Requirement: What are the lines from the one containing "At what coordinates" through the last line of the records below? Return them exactly, leaving out pictures.

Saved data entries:
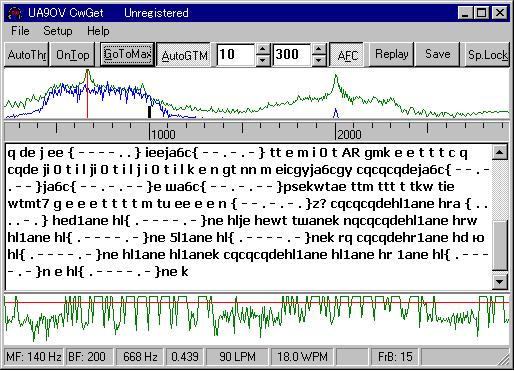
Task: Click the Replay button
Action: point(391,54)
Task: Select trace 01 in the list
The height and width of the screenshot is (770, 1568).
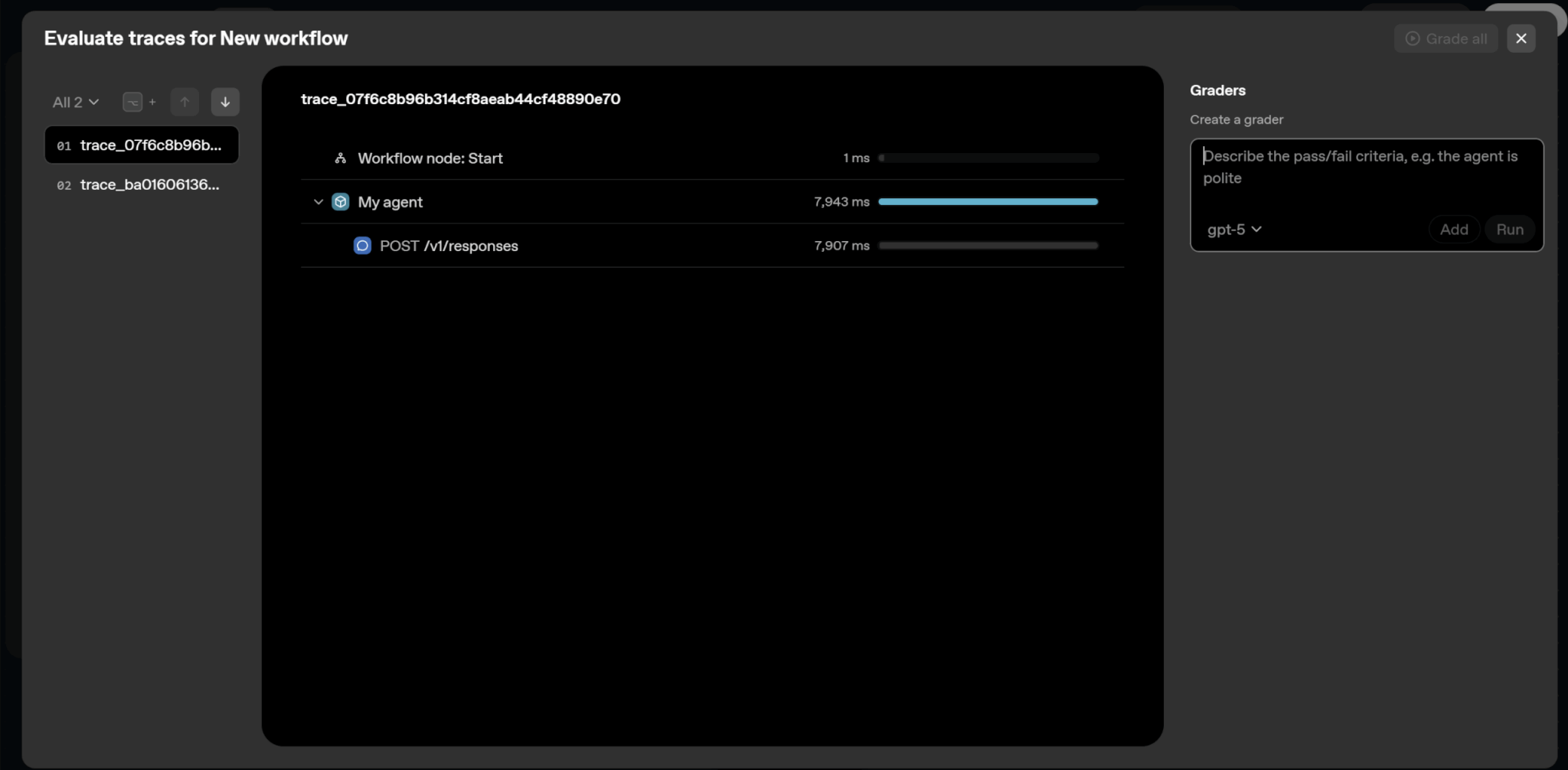Action: pos(142,145)
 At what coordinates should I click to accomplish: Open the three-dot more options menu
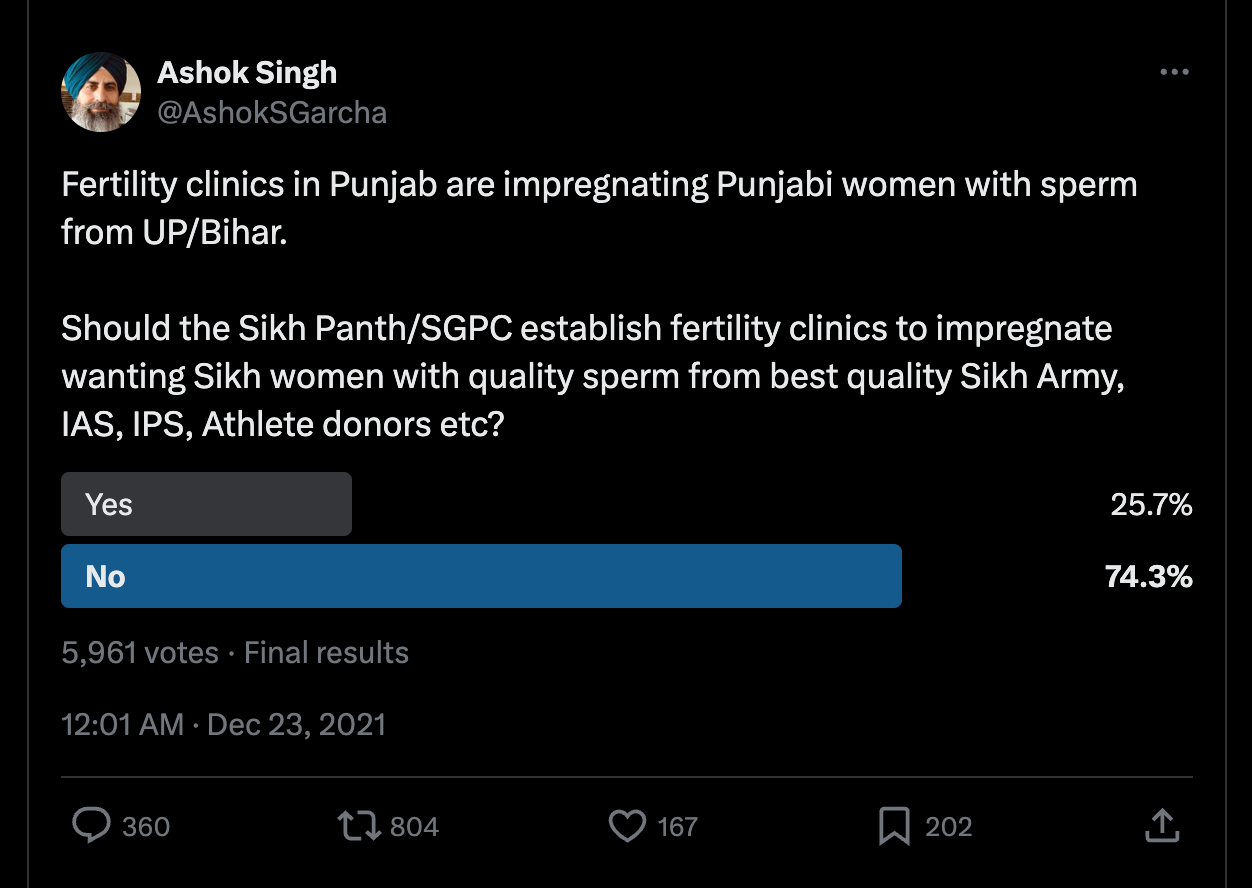pyautogui.click(x=1174, y=73)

The answer:
 At what coordinates should I click to accomplish: Open the three-dot more options menu
pyautogui.click(x=1174, y=73)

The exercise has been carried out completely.